Stopping Lyrica suddenly can cause insomnia, nausea, headaches, anxiety, diarrhea, excessive sweating, and cravings. For people with seizure disorders, abrupt discontinuation can trigger more frequent or more severe seizures. Suicidal thoughts can also emerge or worsen during withdrawal.

The standard approach is to taper gradually over several weeks. A typical schedule from a moderate dose might reduce the amount by roughly 25% to 50% each week over about a month. People on higher doses or those who have taken it for years often need a slower taper, and if withdrawal symptoms flare up during the process, temporarily holding at a stable dose before continuing to reduce is common.

Kidney Function Matters

Lyrica is cleared almost entirely through the kidneys. If your kidney function is reduced, the drug builds up in your system faster and stays longer, amplifying both its effects and its side effects. People whose kidney filtration rate drops below 60 mL per minute need a dose reduction of at least 50%, with further cuts for more severe impairment.

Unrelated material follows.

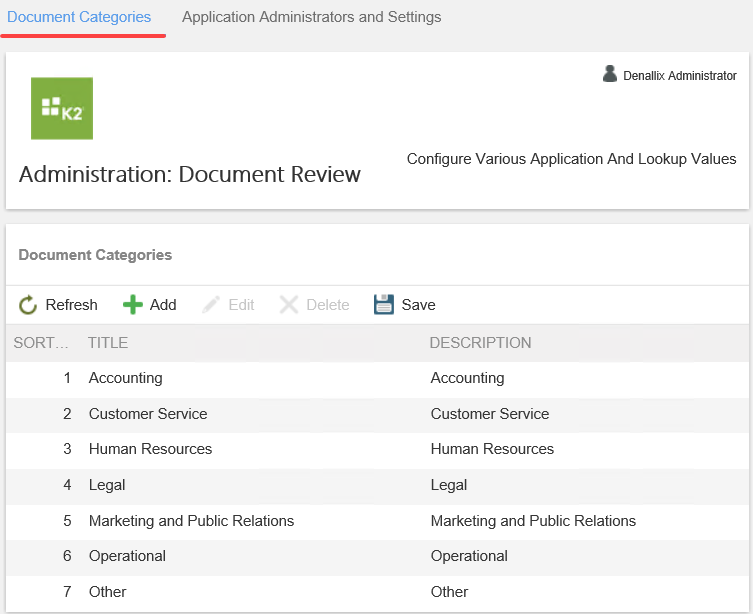753x614 pixels.
Task: Click the X Delete icon
Action: [x=289, y=305]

This is one reason why older adults, who naturally lose kidney function with age, are at higher risk for serious side effects like respiratory depression and excessive sedation.

Who Faces the Highest Risk

Lyrica is most likely to cause serious harm in people who fall into specific categories: those taking opioids or other sedating medications, older adults (over 65), people with compromised lung function, and those with significant kidney disease. If none of those apply to you, the most likely downsides are the common side effects like drowsiness, dizziness, weight gain, and mental fogginess, which are bothersome but not dangerous. For people in higher-risk groups, the stakes are meaningfully different, and the balance between Lyrica’s benefits and its risks shifts accordingly.